The median is $124,000
The average is $727,000

I.e. the millionaire class has so damn much money that the average wealth is 6 times the median wealth.

Bob, Skeptic doesn't understand the difference between median and average, or may assume the audience or you do not.

A wealth tax has no effect on the current stock of wealth; it merely changes the price. That, in turn, affects the flow, and that's why the artists will starve

For the children. I mean, really. There are better arguments against a wealth tax. There are trillions in hidden offshore accounts, so we punish those who didn't engage in tax fraud by imposing a wealth tax on them? Cowen admires the Austrians, so why not the Austrian solution, the market solution, to excessive concentration of wealth? It's efficient, more efficient than a wealth tax. Does Cowen support the market solution? His Austrian colleagues are right down the hall. They can explain it to him.

What is the Austrian solution and why does it work? Genuine curiosity here.

Ask Peter Boettke. One might describe it as the ultimate solution.

Jeebus Cripes, Tyler. Now you're just moving into fantasyland arguments against the wealth tax.

We get it. You don't like the wealth tax. Now you seem like you're just grabbing at any argument.

Seriously. I mean, I think the wealth tax is probably a bad idea, but I kind of like it more after reading this drivel.

One technique I use to analyze arguments is whether folks are trying to talk the other side down.

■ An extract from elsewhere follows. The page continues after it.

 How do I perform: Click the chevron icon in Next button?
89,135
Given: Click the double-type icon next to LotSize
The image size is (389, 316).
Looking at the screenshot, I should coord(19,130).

It's sort of like when a team plays the Patriots, and the non-Pats fans spend incredible effort explaining why their team can win. When I start hearing that form of argumentation, I assume the side making it is going to lose bigly.

"But consider that artists, too, need to make a living…"

So old saying is to 'learn to code', new is 'learn tax law'.

"At any rate, America’s museums do not have the space or resources to display and look after all of these paintings and sculptures; it is already common for a museum to display no more than 5% or 10% of its collection."

They can make some space by returning stolen antiquities to the looted countries =)

This makes no sense. They should simply sell some art if they can't make use of it. But let me guess....that added supply pisses off all the art collectors who like artificially high valuations on their collection?

The great thing about being an economist is you can pick and choose which arguments to rely on to support your desired policy position. So in this case, let's ignore supply and demand and instead look at perverse tax incentives (which Cowen doesn't really both to elucidate, but whatever). Since nobody is ever going to hold you accountable, and since economics is not a science, it's all good in the hood.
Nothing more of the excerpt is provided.